沖縄市 地域枠設定の説明

沖縄市は、就学時に特別支援学級の申請のみならず、特別支援教育支援員配置のためにも診断書を必須としている、数少ない自治体です。多くの診断書を書きながら診療する中で、学習症のあるお子さんの対応を沖縄市内の学校と連携して行いたいと考え、令和7年度に教育委員会に意見交換会を申し込みましたが、指導主事から個人とはやりとりしない、と断られました。当院は個人経営の診療所であり、診断書は受け取るが、意見はきかない、ということであれば、必要なのは医学的意見ではなく、手続き上の紙なのだと考えられます。

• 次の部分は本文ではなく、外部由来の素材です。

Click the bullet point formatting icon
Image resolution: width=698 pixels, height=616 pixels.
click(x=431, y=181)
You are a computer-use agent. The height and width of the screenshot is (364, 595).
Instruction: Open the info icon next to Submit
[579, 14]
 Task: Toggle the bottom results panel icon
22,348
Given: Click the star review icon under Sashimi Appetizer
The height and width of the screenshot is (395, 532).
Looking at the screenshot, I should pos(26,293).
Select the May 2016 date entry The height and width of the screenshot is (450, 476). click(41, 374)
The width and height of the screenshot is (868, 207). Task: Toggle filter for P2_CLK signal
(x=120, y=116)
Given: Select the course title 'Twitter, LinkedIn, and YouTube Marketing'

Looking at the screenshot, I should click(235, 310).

この姿勢は福祉行政でも同様です。通所受給者証申請のために必要な書類として、療育に関する意見書のみならず、各種障碍者手帳や、特別児童扶養手当の受給証書でもよい、となっていますが、実際は、手帳を所持していたり、特別児童扶養手当を受給したりしていても、役所の窓口から意見書を書いてくるように言われた、と医療機関に来る方が非常に多いです。沖縄市では、診断書意見書必要数が他自治体の2倍になります。一方、当院で診断基準や障害程度から考えて診断書を書く要件に該当しないと判断した患者に対して、役所が診断書を書いてもらえる他の医療機関へ転院するよう促したこともありました。

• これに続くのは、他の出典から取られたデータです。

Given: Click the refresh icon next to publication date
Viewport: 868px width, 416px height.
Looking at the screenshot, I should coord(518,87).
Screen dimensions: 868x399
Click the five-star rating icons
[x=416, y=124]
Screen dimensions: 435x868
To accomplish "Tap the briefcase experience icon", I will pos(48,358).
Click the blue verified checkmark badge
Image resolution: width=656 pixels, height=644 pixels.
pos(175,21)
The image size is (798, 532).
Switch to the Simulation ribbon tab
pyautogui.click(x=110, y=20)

また、うるま市障がい福祉課の担当者の説明によると、令和8年度から、沖縄市はうるま市と示し合わせて、放課後等デイサービスなどに通うための通所受給者証の支給日数を見直す基準を作りました。これは、実質的に支給日数を減らして、公費負担を減らすための施策です。当院の調査では、支給日数が減った場合、多数の子どもが家でゲームやスマホをして過ごす見通しになるという結果がでています(詳細はこちら)。担当部署が、療育がもたらすこどもへの効果や保護者の心理的・経済的負担を理解せず、あえて切り捨てるとは、虐待のリスクをあげています。さらに、就学する際に受給者証更新の手続きを付け加え、医療機関が意見書を作成する量を増やしました。意見書の中身を参考にするというよりは、手続き上必要だから提出させて、支給日数は自分たちの基準で判断するという形です。

当院の診断書作成能力は上限に達してきています。診断書の必要数が例外的に多い自治体の受け入れを続けることで、それ以外の自治体の児童を診療する時間まで減ってしまうため、これ以上の診療受け入れは困難であると判断いたしました。沖縄市周囲には、専門的な医療機関が複数あり、診断書作成に積極的な医療機関もあります。沖縄県発達障害者支援センターが作る医療機関リストなどをご参照ください。